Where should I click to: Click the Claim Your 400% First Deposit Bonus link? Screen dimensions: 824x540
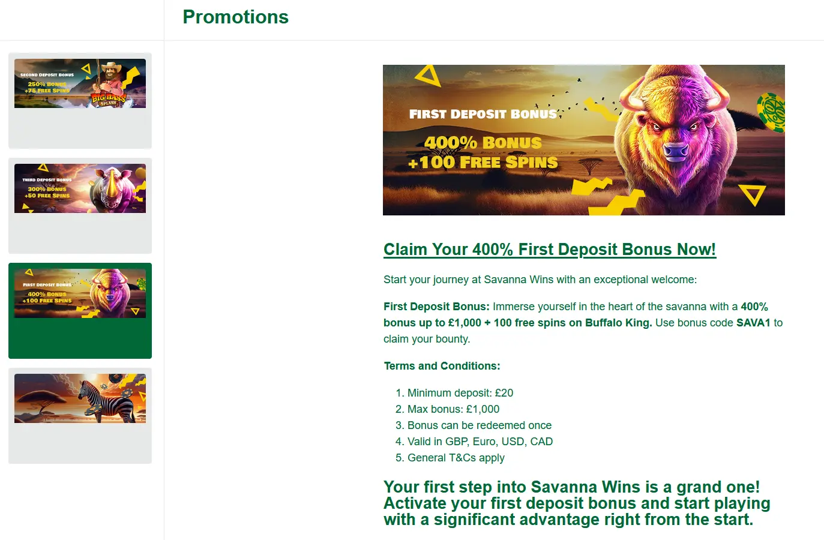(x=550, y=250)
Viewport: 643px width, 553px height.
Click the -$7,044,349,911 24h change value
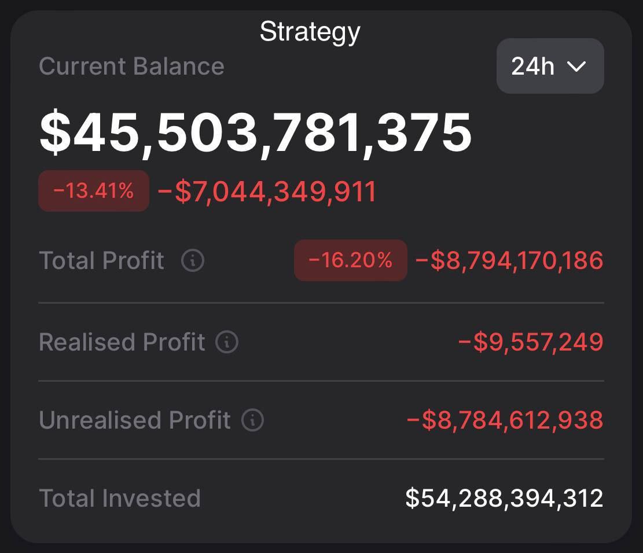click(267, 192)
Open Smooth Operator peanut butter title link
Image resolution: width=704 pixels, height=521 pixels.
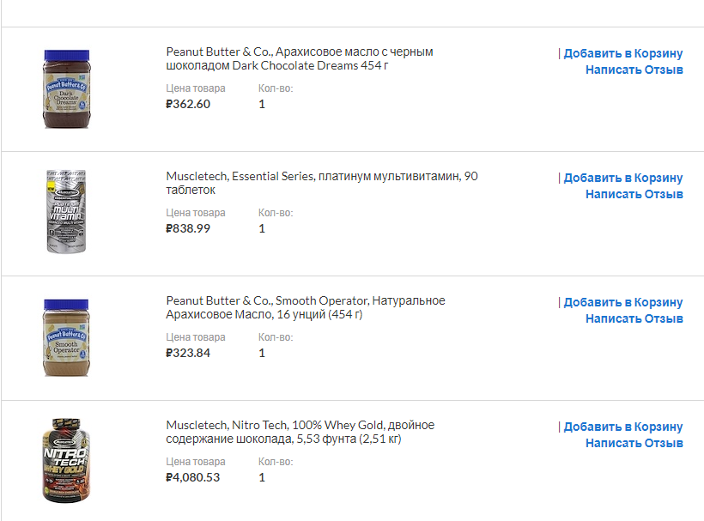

------------------------------

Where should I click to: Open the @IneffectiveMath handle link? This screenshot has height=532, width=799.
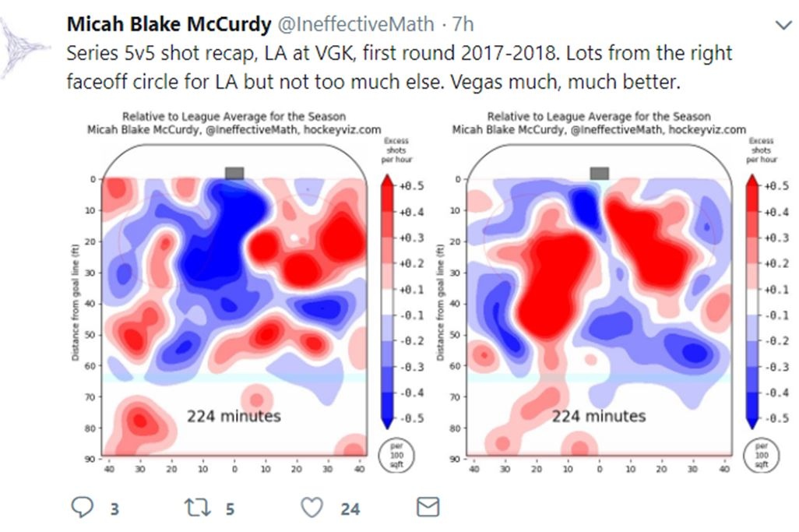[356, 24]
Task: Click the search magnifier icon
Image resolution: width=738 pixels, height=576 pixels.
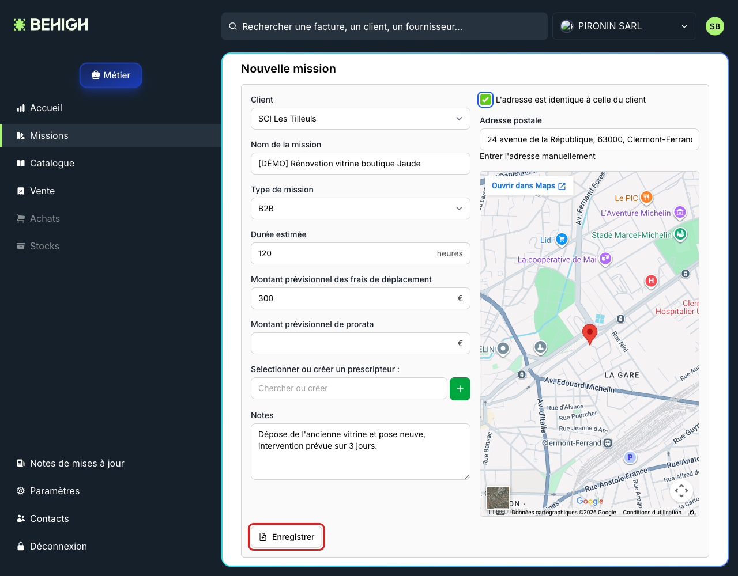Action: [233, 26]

------------------------------

Give again the lines of the listing above that run from the one with "Click the -$7,044,349,911 24h change value" up to and including the one with "Image resolution: width=704". Keep them exact and omit the pictures.

Click the -$7,044,349,911 24h change value
click(267, 192)
Open Smooth Operator peanut butter title link
Image resolution: width=704 pixels, height=521 pixels.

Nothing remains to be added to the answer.